▸ Data provided:
########

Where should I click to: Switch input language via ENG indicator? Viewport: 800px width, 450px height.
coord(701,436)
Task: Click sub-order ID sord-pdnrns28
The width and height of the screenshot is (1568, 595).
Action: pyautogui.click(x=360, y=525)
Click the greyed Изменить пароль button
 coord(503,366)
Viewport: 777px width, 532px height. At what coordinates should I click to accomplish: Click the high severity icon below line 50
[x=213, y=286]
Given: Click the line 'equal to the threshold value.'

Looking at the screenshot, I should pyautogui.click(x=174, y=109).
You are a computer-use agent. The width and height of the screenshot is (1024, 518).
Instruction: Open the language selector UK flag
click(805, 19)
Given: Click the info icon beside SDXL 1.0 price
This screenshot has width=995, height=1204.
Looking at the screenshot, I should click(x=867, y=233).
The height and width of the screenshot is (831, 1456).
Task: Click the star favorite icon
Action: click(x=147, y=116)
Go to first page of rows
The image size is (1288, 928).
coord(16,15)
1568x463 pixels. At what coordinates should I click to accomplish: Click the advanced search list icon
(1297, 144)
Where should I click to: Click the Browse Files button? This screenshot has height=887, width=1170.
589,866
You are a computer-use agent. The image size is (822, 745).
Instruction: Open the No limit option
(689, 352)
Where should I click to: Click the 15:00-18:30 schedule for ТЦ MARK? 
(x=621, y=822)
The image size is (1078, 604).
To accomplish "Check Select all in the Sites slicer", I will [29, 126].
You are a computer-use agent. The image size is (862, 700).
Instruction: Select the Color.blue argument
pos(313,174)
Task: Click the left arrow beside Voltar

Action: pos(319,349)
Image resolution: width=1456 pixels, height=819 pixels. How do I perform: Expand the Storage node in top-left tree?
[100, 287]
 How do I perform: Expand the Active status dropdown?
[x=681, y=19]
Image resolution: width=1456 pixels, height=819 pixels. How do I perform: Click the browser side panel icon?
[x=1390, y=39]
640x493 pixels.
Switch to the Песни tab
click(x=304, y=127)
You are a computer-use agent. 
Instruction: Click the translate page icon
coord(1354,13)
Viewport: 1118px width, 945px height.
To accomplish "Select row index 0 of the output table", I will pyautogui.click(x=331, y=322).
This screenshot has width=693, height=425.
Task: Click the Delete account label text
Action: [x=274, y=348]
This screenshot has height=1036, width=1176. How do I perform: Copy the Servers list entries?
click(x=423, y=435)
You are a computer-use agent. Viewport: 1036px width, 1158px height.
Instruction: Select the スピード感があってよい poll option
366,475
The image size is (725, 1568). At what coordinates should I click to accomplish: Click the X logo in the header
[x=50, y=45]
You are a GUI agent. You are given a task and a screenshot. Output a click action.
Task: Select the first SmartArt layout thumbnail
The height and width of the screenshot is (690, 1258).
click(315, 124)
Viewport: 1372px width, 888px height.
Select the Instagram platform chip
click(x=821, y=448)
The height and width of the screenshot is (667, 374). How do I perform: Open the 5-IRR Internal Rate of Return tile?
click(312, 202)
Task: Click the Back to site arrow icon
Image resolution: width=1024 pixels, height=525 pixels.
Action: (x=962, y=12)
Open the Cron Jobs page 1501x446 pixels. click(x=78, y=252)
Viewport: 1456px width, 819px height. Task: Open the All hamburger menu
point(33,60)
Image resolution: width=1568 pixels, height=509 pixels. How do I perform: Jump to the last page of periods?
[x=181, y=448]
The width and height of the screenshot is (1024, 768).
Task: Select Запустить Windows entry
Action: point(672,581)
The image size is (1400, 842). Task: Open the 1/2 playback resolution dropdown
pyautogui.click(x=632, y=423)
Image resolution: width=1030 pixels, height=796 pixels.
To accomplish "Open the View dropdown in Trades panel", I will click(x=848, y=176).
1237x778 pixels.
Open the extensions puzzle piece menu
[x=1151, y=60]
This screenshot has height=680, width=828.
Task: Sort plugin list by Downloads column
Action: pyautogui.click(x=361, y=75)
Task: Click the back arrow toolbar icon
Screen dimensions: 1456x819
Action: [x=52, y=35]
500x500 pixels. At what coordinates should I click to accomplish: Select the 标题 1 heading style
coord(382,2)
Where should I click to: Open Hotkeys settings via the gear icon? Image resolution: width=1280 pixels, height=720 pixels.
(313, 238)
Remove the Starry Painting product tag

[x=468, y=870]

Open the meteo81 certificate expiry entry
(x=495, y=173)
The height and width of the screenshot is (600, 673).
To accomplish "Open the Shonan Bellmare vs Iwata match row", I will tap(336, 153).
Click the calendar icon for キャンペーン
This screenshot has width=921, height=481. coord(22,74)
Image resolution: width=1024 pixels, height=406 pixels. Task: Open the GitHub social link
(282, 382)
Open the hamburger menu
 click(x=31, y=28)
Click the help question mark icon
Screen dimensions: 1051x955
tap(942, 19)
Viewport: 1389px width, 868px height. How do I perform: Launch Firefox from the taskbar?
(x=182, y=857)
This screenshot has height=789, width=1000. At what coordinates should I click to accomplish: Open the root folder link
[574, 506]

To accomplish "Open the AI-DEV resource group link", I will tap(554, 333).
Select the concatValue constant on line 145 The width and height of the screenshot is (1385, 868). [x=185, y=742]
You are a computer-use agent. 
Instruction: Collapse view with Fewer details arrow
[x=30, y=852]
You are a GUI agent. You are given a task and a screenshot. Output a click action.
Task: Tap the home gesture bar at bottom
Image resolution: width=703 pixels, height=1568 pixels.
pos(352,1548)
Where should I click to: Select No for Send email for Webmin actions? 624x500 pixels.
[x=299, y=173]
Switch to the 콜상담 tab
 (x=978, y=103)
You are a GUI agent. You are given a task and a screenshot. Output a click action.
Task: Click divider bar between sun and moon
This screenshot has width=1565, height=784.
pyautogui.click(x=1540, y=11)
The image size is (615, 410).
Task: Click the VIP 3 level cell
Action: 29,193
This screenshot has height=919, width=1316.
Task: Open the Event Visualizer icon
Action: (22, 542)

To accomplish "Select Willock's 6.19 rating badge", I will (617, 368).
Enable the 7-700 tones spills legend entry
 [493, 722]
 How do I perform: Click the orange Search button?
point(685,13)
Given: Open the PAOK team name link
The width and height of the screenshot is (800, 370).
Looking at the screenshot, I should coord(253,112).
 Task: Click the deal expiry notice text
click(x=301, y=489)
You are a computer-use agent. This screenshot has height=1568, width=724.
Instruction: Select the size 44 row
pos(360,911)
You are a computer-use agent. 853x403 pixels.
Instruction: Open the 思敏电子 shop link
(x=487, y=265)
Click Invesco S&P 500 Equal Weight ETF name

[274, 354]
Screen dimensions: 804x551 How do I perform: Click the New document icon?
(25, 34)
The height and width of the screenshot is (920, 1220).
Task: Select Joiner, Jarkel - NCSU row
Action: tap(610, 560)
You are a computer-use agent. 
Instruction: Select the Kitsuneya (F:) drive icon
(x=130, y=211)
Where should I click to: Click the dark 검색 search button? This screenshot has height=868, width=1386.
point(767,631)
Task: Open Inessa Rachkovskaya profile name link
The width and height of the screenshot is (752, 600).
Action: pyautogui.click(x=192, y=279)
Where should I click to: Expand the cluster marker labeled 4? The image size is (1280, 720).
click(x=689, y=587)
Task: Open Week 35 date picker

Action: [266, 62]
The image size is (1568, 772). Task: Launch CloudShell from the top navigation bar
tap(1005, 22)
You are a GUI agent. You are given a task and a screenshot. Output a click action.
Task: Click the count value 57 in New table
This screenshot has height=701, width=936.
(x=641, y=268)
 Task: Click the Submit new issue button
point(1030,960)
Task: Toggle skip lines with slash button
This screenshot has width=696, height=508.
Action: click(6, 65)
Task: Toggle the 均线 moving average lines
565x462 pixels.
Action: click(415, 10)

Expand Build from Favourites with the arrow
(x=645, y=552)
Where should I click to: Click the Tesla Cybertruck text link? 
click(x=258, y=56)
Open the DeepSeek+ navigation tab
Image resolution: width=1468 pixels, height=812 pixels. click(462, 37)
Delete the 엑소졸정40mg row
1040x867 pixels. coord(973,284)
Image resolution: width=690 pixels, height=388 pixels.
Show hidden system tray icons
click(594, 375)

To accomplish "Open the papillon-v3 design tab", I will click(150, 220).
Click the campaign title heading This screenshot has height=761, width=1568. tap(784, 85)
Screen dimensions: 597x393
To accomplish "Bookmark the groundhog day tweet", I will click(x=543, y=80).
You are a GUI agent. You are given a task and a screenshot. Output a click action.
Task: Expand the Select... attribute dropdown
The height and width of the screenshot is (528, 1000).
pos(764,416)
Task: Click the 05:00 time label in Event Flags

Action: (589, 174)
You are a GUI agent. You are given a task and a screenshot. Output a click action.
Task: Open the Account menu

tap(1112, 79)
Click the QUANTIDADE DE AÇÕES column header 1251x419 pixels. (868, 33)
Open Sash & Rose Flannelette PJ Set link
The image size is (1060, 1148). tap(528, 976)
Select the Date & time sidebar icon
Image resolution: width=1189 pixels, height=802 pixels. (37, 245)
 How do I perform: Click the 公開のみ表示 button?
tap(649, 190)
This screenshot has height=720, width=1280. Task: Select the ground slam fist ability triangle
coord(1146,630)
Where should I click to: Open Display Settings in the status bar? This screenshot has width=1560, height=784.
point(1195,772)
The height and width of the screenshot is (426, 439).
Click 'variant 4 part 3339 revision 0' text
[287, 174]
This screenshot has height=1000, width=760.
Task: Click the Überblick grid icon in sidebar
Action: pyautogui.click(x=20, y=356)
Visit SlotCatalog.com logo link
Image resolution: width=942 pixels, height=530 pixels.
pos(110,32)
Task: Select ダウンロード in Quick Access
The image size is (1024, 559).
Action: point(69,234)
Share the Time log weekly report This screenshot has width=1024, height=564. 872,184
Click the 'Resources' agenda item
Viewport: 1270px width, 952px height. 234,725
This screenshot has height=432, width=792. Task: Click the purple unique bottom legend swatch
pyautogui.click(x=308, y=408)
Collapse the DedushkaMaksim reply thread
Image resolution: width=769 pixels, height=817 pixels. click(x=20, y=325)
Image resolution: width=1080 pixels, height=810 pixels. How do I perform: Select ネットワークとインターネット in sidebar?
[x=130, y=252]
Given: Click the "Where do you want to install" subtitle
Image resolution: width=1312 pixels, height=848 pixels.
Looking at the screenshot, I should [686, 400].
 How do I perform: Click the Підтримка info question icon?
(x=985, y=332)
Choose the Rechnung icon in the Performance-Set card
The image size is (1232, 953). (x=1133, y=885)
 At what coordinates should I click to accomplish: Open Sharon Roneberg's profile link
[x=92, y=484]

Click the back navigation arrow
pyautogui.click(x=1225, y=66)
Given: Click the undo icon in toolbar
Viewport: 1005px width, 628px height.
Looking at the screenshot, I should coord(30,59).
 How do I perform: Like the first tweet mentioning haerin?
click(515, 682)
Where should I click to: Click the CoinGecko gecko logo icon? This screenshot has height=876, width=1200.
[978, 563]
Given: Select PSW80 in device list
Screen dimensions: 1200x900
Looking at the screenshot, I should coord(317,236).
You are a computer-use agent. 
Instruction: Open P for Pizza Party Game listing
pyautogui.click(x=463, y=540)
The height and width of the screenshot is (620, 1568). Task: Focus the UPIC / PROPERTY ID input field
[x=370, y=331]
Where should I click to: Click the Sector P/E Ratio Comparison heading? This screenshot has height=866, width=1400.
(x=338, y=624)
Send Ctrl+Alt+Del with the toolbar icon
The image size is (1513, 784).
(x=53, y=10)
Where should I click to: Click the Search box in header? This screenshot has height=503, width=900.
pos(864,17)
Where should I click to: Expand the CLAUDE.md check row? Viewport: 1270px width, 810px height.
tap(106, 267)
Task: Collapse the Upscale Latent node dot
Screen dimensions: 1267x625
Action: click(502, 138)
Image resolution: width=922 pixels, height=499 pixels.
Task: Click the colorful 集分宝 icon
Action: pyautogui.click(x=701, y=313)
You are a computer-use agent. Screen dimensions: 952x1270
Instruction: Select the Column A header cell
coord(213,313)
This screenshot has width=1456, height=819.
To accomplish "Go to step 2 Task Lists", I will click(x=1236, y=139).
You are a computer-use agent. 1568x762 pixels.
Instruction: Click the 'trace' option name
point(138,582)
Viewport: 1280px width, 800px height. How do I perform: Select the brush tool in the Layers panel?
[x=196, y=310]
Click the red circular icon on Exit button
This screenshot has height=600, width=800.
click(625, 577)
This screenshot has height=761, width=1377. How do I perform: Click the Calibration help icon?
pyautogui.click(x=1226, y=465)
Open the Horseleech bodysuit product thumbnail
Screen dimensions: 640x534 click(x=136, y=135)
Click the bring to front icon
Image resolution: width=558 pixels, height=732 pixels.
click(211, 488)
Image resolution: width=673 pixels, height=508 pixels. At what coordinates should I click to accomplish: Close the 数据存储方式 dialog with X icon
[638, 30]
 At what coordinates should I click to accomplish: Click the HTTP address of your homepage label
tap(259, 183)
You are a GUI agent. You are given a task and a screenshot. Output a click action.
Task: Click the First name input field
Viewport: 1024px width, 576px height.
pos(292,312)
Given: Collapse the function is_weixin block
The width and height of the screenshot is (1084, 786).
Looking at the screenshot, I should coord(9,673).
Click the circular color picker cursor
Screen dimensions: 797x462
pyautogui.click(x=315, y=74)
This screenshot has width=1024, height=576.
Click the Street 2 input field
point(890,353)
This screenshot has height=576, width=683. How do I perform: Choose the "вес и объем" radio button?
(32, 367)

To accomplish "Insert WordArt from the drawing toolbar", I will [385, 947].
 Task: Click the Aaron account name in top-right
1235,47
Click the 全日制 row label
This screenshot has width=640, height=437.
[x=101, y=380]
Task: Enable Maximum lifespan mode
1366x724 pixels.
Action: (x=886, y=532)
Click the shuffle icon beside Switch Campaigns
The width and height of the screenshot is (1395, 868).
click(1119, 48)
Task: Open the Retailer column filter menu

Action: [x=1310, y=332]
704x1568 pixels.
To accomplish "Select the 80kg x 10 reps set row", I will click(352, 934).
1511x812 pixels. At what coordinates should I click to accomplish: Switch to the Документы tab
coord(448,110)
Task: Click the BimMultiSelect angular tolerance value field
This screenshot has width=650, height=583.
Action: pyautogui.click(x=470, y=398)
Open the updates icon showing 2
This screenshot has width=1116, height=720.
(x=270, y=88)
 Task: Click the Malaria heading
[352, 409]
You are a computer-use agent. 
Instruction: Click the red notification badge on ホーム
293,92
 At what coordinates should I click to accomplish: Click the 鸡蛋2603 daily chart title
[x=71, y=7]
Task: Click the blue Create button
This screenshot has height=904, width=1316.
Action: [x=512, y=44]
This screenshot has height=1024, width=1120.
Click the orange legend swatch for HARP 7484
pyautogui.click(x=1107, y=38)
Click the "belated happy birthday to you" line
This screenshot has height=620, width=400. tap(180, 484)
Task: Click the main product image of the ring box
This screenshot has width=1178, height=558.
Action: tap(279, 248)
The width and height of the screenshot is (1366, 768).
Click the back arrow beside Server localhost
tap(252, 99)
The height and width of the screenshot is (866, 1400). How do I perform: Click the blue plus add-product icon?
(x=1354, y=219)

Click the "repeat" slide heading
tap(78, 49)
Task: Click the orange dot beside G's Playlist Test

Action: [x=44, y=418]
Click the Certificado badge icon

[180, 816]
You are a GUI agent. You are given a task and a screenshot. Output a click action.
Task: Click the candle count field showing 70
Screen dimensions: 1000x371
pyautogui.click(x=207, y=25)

########

▸ What is needed: Collect every line from the rows above that contains the word "sidebar", and copy each one in full. Count a line only if its letters match the case of that word.

▸ Result of this exercise:
Select the Date & time sidebar icon
Task: Click the Überblick grid icon in sidebar
Image resolution: width=1080 pixels, height=810 pixels. How do I perform: Select ネットワークとインターネット in sidebar?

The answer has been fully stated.